Published online by Cambridge University Press: 18 August 2009
DEFINITIONS OF QUORUM SENSING
Bacteria modulate their phenotype in response to physiochemical changes in their environment. The changes may result from the movement of the bacteria from one location to another, the actions of the bacteria modifying their environment or the responses of a host to the presence of the bacteria. The responses of the bacterium to these changes in its environment are often at the level of the regulation of gene expression. In the study of bacterial pathogenesis it is necessary to ascertain which environmental parameters can signal the virulent phenotype and how the bacterium perceives and responds to these environmental parameters. Some factors are based upon the properties of the host, e.g., temperature (19, 37), iron restriction (86) and the prevailing ionic environment (3, 31, 38, 115). One important parameter is the size of the bacterial population, where changes are regulated by bacterium-to-bacterium signalling in a process that perceives the population cell density, known as quorum sensing (see reviews in 27, 29, 63, 98, 108, 110).

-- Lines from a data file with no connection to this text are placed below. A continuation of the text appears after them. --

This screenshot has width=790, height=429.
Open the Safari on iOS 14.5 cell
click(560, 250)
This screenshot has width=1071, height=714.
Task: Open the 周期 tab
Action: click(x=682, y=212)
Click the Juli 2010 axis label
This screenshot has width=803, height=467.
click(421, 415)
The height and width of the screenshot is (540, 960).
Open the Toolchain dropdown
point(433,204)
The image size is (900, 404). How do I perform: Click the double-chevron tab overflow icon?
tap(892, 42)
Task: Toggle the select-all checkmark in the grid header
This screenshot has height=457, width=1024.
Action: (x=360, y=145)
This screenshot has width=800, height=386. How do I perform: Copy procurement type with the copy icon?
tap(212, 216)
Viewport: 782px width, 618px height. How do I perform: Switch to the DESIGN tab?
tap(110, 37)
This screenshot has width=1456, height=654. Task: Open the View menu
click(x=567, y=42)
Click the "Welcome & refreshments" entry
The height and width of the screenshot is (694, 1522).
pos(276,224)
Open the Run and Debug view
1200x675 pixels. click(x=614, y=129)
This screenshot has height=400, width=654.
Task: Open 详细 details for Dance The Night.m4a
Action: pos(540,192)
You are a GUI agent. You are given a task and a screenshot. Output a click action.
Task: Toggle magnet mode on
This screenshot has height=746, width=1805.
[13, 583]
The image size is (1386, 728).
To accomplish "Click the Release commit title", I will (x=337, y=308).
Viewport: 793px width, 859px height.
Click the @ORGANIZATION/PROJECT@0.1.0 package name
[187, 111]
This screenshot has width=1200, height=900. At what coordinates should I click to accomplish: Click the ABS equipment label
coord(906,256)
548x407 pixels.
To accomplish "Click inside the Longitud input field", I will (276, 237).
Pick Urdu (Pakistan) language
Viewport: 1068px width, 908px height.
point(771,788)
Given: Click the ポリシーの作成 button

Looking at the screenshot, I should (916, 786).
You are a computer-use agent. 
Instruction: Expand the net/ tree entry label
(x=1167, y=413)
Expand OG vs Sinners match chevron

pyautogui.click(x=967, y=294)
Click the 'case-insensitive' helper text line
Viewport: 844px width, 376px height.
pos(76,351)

It is the combined response to all the sensory input that the bacterium receives that determines the final phenotype, but for many examples quorum sensing provides a dominant signal (see 113 for a review).
In this review the basic concepts of bacterium-to-bacterium signalling are introduced and the mechanisms by which this signalling contributes to the control of bacterial virulence, with special notice taken of the role of signalling in the switching of bacteria from a benign state to a pathogenic state, are described.